Nous sommes jeudi 3 juillet 2014 aux environs de 8 heures. Au cours d’une mission de surveillance pour l’applicabilité de l’arrêté interministériel 2014-1663MM-MIS-MEEA-MDV du 6 juin 2014 portant «Interdiction de l’activité de l’orpaillage pendant la période hivernale» qui court du 15 mai au 30 octobre de chaque année et signé par les ministres des Mines, de l’Intérieur et de la Sécurité, de l’Environnement, de l’Eau et de l’Assainissement, de la Décentralisation et de la Ville, une équipe de patrouille surprend des orpailleurs clandestins opérant, en violation dudit arrêté interministériel, à Kobada dans l’Arrondissement de Kangaba,. Les gendarmes en poste sur le site sont alors pris à partie par des individus mal intentionnés qui ont tiré sur eux avec des fusils de chasse, faisant un mort et huit blessés.
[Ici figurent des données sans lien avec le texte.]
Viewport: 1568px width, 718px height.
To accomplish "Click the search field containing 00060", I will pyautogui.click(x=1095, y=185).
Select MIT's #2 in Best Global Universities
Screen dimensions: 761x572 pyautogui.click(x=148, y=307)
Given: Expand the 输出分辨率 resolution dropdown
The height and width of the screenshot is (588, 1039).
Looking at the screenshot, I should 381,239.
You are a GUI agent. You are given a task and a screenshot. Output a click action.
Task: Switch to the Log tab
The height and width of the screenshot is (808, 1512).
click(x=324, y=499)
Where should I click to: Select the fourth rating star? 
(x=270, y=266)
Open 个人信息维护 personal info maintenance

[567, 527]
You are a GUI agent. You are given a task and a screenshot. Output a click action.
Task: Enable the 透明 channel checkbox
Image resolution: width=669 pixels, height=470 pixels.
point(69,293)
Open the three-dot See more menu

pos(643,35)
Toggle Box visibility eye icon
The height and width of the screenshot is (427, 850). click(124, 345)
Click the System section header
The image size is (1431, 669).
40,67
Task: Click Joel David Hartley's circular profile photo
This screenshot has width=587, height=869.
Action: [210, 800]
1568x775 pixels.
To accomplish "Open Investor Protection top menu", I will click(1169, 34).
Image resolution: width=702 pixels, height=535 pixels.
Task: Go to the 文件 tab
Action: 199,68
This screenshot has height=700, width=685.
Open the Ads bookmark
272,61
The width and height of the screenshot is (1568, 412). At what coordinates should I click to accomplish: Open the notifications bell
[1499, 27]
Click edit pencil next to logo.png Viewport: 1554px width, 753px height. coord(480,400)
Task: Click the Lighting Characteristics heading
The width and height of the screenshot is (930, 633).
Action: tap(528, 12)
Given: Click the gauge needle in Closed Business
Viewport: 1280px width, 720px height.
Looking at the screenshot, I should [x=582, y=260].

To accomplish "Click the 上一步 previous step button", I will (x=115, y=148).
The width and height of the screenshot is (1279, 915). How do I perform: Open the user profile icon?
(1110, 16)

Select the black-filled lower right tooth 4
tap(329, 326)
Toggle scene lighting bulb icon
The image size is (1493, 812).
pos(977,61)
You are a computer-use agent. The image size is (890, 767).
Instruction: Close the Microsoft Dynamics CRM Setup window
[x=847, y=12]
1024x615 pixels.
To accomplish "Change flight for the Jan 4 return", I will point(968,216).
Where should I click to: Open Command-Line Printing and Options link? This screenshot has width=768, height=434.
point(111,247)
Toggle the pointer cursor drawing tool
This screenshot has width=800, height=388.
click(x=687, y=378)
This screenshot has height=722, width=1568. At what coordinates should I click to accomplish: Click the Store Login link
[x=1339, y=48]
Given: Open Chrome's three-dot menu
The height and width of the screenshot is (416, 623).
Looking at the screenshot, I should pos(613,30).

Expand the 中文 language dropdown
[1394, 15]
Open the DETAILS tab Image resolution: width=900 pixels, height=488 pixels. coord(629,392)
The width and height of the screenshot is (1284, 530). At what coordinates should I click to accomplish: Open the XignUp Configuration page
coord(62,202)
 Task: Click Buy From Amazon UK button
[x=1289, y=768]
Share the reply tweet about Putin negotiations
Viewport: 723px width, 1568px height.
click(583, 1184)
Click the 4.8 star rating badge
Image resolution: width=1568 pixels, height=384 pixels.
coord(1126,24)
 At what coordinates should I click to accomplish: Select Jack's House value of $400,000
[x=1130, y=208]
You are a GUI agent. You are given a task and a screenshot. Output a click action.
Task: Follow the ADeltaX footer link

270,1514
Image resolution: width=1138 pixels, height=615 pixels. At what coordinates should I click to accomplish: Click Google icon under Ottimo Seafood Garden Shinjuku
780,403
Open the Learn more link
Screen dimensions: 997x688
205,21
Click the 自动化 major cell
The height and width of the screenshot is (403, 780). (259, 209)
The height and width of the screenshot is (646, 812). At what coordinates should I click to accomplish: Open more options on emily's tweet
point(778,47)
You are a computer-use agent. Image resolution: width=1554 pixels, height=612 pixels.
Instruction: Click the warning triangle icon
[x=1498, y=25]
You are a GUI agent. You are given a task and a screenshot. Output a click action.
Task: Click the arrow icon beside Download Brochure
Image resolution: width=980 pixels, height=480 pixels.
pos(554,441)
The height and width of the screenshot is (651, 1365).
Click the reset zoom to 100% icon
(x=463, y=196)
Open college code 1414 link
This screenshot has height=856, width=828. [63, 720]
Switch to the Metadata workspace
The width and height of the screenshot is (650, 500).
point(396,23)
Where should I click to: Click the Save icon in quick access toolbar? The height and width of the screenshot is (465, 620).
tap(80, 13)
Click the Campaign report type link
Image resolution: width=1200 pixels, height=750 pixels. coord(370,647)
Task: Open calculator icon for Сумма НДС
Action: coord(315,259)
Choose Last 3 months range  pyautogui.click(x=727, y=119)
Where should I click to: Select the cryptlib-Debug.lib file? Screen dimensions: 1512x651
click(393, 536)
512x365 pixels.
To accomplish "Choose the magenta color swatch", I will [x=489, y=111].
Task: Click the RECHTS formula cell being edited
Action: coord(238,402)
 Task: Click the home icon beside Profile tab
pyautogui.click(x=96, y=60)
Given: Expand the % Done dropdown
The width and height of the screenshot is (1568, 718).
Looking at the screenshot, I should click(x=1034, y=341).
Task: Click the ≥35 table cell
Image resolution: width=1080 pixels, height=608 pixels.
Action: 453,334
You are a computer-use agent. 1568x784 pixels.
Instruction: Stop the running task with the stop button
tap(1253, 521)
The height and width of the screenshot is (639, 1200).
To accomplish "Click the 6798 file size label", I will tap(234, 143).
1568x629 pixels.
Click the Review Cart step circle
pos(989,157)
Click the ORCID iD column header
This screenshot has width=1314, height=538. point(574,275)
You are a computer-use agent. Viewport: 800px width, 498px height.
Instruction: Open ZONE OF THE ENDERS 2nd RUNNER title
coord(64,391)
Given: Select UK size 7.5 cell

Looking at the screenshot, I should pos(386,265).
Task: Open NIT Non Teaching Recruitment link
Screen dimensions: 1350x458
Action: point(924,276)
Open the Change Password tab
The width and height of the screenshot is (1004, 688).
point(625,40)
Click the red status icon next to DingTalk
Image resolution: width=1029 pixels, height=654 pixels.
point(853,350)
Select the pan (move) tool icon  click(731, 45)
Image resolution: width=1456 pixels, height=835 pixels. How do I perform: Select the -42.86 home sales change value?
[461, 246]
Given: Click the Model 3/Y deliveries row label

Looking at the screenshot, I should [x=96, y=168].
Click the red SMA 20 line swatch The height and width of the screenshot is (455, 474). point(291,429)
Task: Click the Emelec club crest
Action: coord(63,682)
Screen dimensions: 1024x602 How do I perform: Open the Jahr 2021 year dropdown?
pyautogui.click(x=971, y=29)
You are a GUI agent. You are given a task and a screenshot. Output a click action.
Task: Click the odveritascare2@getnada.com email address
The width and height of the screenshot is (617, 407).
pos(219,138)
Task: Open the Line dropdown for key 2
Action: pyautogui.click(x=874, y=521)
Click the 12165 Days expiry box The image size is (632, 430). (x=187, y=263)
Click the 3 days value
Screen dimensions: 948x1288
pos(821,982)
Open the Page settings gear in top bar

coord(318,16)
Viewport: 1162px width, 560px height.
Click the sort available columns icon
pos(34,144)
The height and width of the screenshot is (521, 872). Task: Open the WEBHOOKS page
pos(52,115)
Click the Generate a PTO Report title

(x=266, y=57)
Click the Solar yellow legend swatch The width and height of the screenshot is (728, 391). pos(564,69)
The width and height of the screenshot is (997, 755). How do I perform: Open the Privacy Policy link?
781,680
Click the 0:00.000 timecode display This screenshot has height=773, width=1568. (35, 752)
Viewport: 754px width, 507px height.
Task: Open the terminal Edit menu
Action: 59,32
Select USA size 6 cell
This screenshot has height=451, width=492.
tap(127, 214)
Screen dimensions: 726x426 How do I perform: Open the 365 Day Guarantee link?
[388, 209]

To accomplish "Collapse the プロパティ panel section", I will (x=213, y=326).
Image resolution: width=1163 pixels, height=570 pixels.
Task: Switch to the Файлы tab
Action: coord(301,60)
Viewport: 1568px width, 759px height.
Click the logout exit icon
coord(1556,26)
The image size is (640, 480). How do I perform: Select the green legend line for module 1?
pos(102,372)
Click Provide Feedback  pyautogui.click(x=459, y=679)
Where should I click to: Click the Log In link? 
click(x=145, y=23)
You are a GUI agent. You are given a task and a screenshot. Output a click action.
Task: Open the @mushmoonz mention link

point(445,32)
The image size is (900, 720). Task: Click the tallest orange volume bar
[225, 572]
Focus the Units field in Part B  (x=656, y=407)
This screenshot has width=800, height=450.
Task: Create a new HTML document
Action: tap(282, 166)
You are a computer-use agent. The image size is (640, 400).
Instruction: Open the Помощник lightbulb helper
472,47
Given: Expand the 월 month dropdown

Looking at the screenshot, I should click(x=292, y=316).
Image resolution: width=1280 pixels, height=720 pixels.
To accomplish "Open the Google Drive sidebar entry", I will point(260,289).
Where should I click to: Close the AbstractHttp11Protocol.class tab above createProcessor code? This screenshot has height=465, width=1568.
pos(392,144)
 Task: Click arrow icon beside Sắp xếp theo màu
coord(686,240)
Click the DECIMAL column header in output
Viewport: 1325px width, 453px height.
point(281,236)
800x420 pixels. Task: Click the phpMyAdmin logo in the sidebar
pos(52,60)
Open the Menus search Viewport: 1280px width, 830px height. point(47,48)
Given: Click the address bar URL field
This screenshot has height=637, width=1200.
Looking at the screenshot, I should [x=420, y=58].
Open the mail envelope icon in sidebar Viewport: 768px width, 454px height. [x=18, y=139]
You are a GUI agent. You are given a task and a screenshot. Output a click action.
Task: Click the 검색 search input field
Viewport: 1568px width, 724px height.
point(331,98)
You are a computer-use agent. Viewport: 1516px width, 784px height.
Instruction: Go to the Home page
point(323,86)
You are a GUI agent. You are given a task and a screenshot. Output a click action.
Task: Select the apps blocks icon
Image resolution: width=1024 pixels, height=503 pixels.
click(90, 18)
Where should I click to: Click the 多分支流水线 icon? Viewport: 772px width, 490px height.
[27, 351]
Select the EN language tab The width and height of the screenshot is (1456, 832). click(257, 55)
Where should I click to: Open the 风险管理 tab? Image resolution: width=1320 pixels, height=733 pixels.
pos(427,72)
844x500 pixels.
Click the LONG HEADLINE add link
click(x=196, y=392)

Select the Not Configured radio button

Invités à quitter les lieux, les orpailleurs se «rebellent» contre les agents de la force publique qui, au regard de leur nombre très élevé (un millier d’orpailleurs), utilise des grenades lacrymogènes pour pouvoir rejoindre leur base. C’est alors qu’une foule de manifestants hostiles et armés s’est attaquée au détachement composé de 37 gendarmes. Ils tirent avec des fusils de chasse, blessant 9 gendarmes dont un succombera lors de son évacuation sur le Centre de santé de Sélingué. Le bilan matériel très lourd se traduit par le saccage et la destruction des installations de l’unité pilote, bureaux et le stock de combustible de la société d’African Gold Group (AGG) que les manifestants ont entièrement incendiée.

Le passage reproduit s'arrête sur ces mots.